Job Title: Coder
Department: Health Information Management (HIM)
Reports to: HIM Manager
FLSA Status: Non-Exempt
Overall Responsibility:
The Coder, under the general direction of the Manager of HIM, is primarily responsible for reviewing medical record documentation and assigning accurate diagnosis and procedure codes. Performs analysis of medical records. Audits medical records for completeness and proper documentation. Assists business office with coding issues.
Key tasks and responsibilities
Essential functions:
- Codes and abstracts medical records using ICD-10-CM and ICD-10-PCS and CPT codes.
- Assists Billers regarding coding issues and questions.
- Assists with responses to KFMC (the QIO) and other review organizations.
- Communicates routinely with physicians about diagnoses, procedures, and documentation.
- Queries physicians and other healthcare providers when code assignments are not straightforward or documentation is inadequate, ambiguous, or unclear for coding and legal health purposes.
- Audits medical records for completeness and accurate information.
- Maintains knowledge of current state and federal coding guidelines.
- Analyzes records for physician deficiencies and enters/removes deficiencies in EMR.
- Answers telephone inquiries.
- Copies and faxes records as needed.
- Monitors unbilled records report.
- Maintains established hospital and departmental policies and procedures.
- Maintains confidentiality of patient and hospital related business.
- Develops and maintains an effective working relationship with other hospital employees.
- Documents concisely, precisely and accurately on records or documents as indicated by policy.
- Participates in Quality Assessment activities as directed for the continuous improvement of patient care and hospital business.
Non-Essential functions:
- Performs other duties as assigned.
- Actively supports and upholds the mission and core values of the Hospital.
- Remains knowledgeable of and follows the policies of the Hospital.
- Always maintains patient and hospital confidentiality.
- Keeps Manager apprised of day-to-day situations.
- Actively protects patients and self by following OSHA and other standards reviewed in annual training.
- Performs medical staff services functions in the absence of the Manager, Health Information Management’s absence.
Licensure and Certification:
- Registered Health Information Technician (RHIT) or
- Registered Health Information Administrator (RHIA) or
- Certified Coding Specialist (CCS or CCS-P) or
- Certified Professional Coder (CPC)
Experience Required:
- Two years’ coding experience required.
Environmental and physical requirements:
- Candidate must be able to read and speak English fluently, have cognitive skills for math, reading, computer skills, communication skills to deal well with the public (customers), physicians, and other hospital employees.
- Vision for near, mid-range, far and accommodation.
- Hearing for low, medium, and high pitch. Job requires sitting for 100% of activities with minimal up and down activity.
- Job risk includes exposure to computers for 8 hours per day with typing activities, lifting of 20-30 pounds maximum.
Equal Employment Opportunity (EEO) & Americans with Disabilities Act (ADA) Statement:
Our hospital is committed to fostering an inclusive and diverse workplace.

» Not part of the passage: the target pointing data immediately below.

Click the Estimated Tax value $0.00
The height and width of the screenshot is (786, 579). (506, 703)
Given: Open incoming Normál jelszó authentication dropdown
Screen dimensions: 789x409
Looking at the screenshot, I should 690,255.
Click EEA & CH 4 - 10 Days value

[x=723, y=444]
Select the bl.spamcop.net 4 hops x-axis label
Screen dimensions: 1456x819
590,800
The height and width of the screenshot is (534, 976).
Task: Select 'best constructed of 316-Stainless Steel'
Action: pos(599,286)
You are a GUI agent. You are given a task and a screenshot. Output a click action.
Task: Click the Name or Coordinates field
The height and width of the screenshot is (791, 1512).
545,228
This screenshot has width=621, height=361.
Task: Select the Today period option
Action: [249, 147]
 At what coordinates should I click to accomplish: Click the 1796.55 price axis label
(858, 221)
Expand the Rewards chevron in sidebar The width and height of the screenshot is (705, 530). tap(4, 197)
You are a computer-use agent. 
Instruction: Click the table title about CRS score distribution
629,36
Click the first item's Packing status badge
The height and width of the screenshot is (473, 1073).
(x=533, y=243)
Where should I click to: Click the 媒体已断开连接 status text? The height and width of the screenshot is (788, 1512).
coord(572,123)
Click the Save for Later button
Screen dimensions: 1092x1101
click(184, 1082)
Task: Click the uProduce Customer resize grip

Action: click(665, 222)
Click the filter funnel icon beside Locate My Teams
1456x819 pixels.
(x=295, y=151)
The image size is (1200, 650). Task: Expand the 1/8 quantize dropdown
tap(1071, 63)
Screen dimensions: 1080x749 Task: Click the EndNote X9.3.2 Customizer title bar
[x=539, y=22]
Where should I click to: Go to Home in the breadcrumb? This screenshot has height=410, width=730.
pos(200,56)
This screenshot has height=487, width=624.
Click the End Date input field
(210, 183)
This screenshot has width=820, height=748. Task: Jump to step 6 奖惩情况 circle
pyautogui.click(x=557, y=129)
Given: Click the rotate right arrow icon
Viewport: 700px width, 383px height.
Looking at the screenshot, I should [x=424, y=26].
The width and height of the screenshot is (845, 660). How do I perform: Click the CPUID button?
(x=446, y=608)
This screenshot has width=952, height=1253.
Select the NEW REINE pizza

We provide equal employment opportunities to all employees and applicants without regard to race, color, religion, sex, sexual orientation, gender identity, national origin, disability, veteran status, or any other characteristic protected by applicable law. Additionally, we provide reasonable accommodation for qualified individuals with disabilities in the application and employment process. If you require assistance or accommodation due to a disability, please contact Human Resources so that we may engage in an interactive process to determine appropriate accommodation.